Approximately 340,000 applicants are reflected as “awaiting a housing opportunity” on the City’s Housing Needs Register.

The City of Cape Town says its human settlements budget is about R7.6-billion over three years. It is focusing on public housing upgrades, affordable housing in well-located areas, subsidy housing, transferring City rental units to tenants and the upgrading of informal settlements.

There is a strategy “to accelerate delivery especially for those earning between R3,500 and R22,000 per month”, said Pophaim.

Pophaim said that the Accelerated Land Release Programme, a mayoral priority, is providing about 10,000 units. “This is besides the national Breaking New Ground housing, informal settlement and backyarder upgrades, land reform through title deeds and upgrading of the public housing units.”

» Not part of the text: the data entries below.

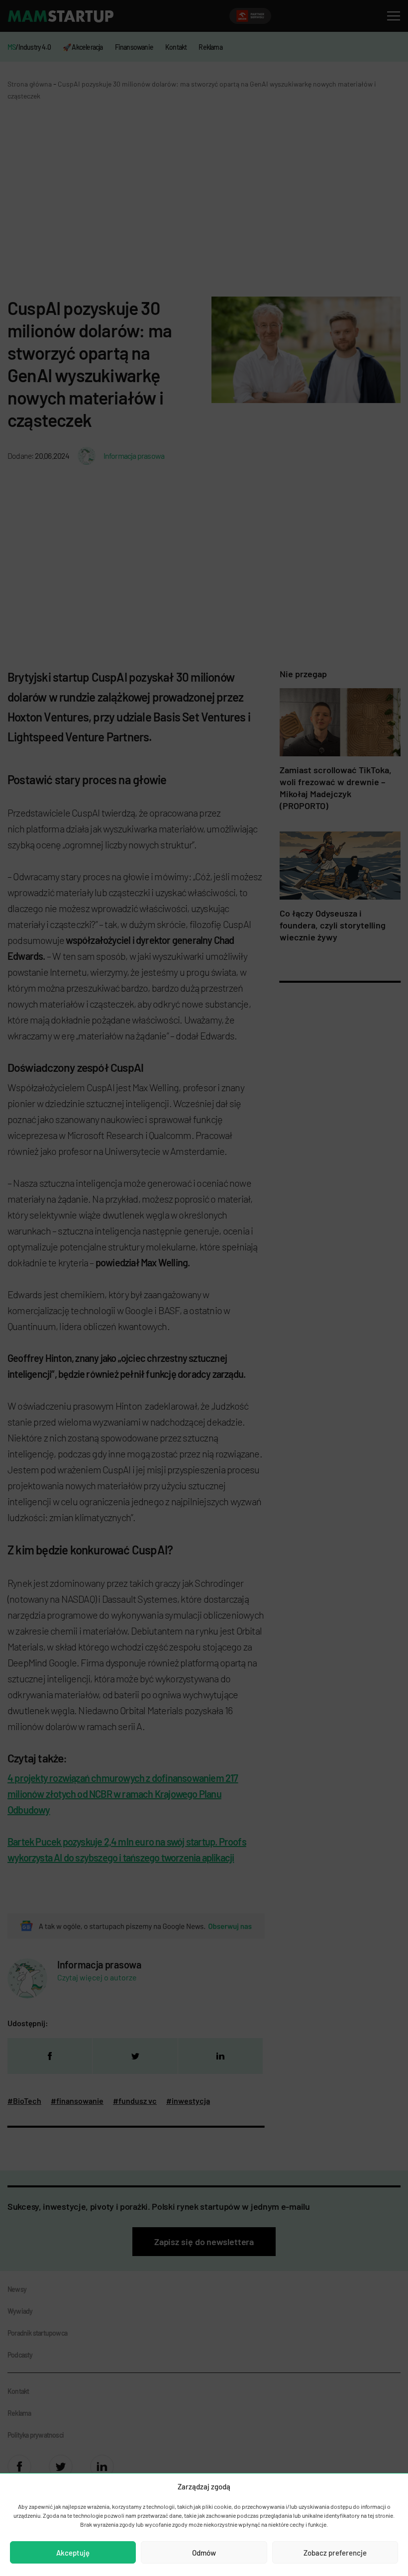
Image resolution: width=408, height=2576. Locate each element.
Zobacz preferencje (335, 2552)
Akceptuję (73, 2552)
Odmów (204, 2552)
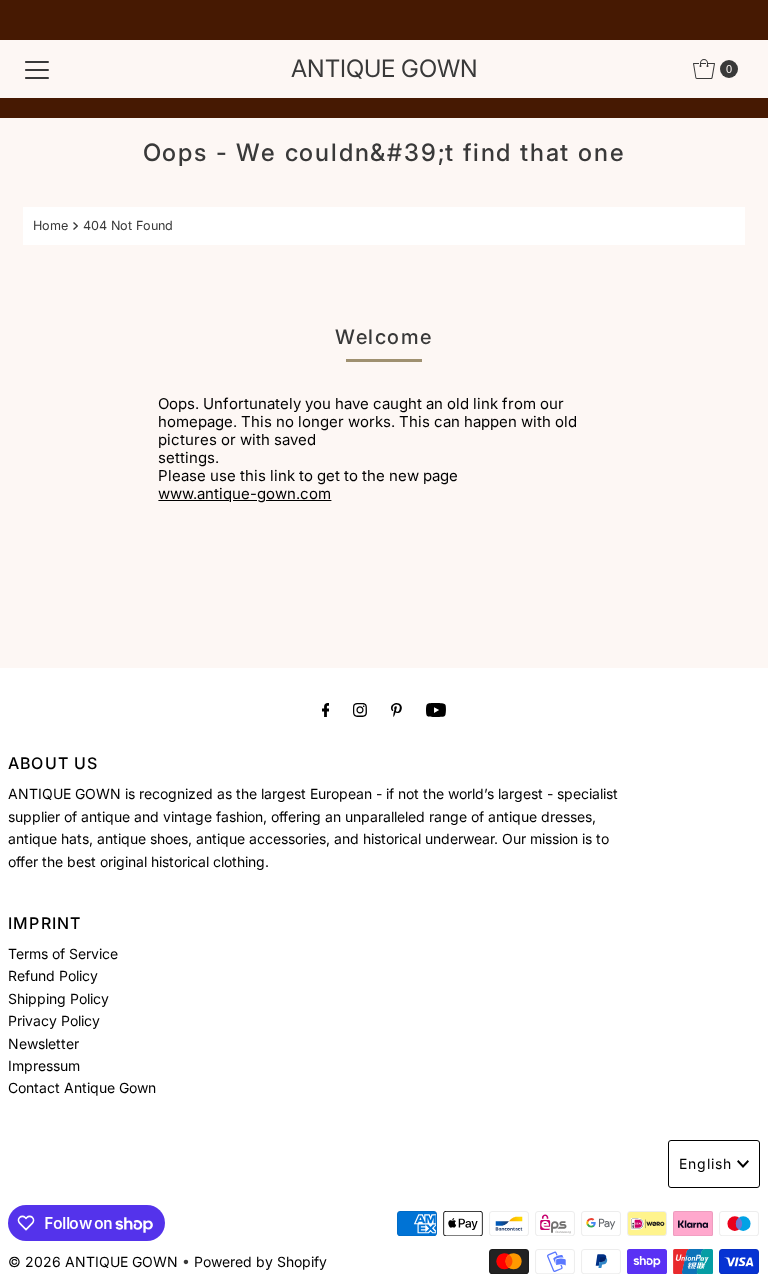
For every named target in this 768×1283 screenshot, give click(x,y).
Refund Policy (53, 975)
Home (50, 225)
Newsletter (43, 1043)
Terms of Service (63, 953)
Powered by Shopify (260, 1261)
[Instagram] (360, 709)
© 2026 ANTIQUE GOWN (93, 1261)
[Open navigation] (37, 69)
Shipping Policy (58, 998)
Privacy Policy (54, 1020)
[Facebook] (326, 709)
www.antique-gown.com (244, 493)
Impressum (44, 1065)
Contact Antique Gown (82, 1087)
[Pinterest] (396, 709)
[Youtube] (436, 709)
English (705, 1163)
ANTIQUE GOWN (384, 68)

“The City estimates that 100,000 social housing opportunities are possible at sites such as Wingfield, Youngsfield, Ysterplaat and the Parliamentary village. The release of these national mega-properties for housing would make a huge difference given the sheer scale of the well-located military land compared to the very limited land with housing potential owned.”

Pophaim said Cape Town faces a shortage of land and high land prices. “But funding is starting to become an even bigger concern following general national budget cuts over the years,” said Pophaim.